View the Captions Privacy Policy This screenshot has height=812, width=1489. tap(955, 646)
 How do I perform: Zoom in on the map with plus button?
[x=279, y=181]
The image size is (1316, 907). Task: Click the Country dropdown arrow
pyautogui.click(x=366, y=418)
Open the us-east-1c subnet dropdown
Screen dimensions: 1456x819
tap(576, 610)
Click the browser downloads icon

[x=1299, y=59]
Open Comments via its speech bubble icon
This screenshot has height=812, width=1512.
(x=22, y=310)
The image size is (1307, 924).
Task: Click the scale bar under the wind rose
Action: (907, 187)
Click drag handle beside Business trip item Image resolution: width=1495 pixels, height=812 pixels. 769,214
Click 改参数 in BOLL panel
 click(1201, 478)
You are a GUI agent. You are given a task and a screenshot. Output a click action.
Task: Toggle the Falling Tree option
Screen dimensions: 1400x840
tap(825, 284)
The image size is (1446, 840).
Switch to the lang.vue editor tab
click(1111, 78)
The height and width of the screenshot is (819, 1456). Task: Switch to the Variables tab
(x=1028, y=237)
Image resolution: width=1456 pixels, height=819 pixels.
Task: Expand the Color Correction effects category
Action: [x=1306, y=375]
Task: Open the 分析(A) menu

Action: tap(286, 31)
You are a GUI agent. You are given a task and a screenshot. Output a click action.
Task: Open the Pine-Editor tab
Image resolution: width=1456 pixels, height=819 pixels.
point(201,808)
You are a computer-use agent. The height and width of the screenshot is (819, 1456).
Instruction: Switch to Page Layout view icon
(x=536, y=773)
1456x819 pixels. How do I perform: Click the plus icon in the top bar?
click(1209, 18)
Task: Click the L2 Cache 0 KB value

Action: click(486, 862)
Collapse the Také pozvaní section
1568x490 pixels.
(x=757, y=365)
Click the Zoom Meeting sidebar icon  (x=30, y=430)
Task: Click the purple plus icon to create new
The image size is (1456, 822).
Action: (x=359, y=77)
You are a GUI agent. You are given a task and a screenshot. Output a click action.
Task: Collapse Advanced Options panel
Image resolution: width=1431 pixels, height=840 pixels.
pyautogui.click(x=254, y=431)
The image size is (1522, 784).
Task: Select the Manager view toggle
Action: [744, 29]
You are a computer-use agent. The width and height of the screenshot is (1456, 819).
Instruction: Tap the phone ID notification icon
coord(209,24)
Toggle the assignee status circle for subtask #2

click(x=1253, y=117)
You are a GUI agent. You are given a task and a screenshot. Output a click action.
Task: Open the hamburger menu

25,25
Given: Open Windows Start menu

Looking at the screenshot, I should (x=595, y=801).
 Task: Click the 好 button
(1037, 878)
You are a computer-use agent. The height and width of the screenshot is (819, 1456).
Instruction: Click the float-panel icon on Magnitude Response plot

* * *

> Exercise goal: Repeat all of the entries above exactly.

> Answer section:
View the Captions Privacy Policy This screenshot has height=812, width=1489. tap(955, 646)
 How do I perform: Zoom in on the map with plus button?
[x=279, y=181]
The image size is (1316, 907). Task: Click the Country dropdown arrow
pyautogui.click(x=366, y=418)
Open the us-east-1c subnet dropdown
Screen dimensions: 1456x819
tap(576, 610)
Click the browser downloads icon

[x=1299, y=59]
Open Comments via its speech bubble icon
This screenshot has height=812, width=1512.
(x=22, y=310)
The image size is (1307, 924).
Task: Click the scale bar under the wind rose
Action: (907, 187)
Click drag handle beside Business trip item Image resolution: width=1495 pixels, height=812 pixels. 769,214
Click 改参数 in BOLL panel
 click(1201, 478)
You are a GUI agent. You are given a task and a screenshot. Output a click action.
Task: Toggle the Falling Tree option
Screen dimensions: 1400x840
tap(825, 284)
The image size is (1446, 840).
Switch to the lang.vue editor tab
click(1111, 78)
The height and width of the screenshot is (819, 1456). Task: Switch to the Variables tab
(x=1028, y=237)
Image resolution: width=1456 pixels, height=819 pixels.
Task: Expand the Color Correction effects category
Action: [x=1306, y=375]
Task: Open the 分析(A) menu

Action: tap(286, 31)
You are a GUI agent. You are given a task and a screenshot. Output a click action.
Task: Open the Pine-Editor tab
Image resolution: width=1456 pixels, height=819 pixels.
point(201,808)
You are a computer-use agent. The height and width of the screenshot is (819, 1456).
Instruction: Switch to Page Layout view icon
(x=536, y=773)
1456x819 pixels. How do I perform: Click the plus icon in the top bar?
click(1209, 18)
Task: Click the L2 Cache 0 KB value

Action: click(486, 862)
Collapse the Také pozvaní section
1568x490 pixels.
(x=757, y=365)
Click the Zoom Meeting sidebar icon  (x=30, y=430)
Task: Click the purple plus icon to create new
The image size is (1456, 822).
Action: (x=359, y=77)
You are a GUI agent. You are given a task and a screenshot. Output a click action.
Task: Collapse Advanced Options panel
Image resolution: width=1431 pixels, height=840 pixels.
pyautogui.click(x=254, y=431)
The image size is (1522, 784).
Task: Select the Manager view toggle
Action: [744, 29]
You are a computer-use agent. The width and height of the screenshot is (1456, 819).
Instruction: Tap the phone ID notification icon
coord(209,24)
Toggle the assignee status circle for subtask #2

click(x=1253, y=117)
You are a GUI agent. You are given a task and a screenshot. Output a click action.
Task: Open the hamburger menu

25,25
Given: Open Windows Start menu

Looking at the screenshot, I should (x=595, y=801).
 Task: Click the 好 button
(1037, 878)
You are a computer-use agent. The height and width of the screenshot is (819, 1456).
Instruction: Click the float-panel icon on Magnitude Response plot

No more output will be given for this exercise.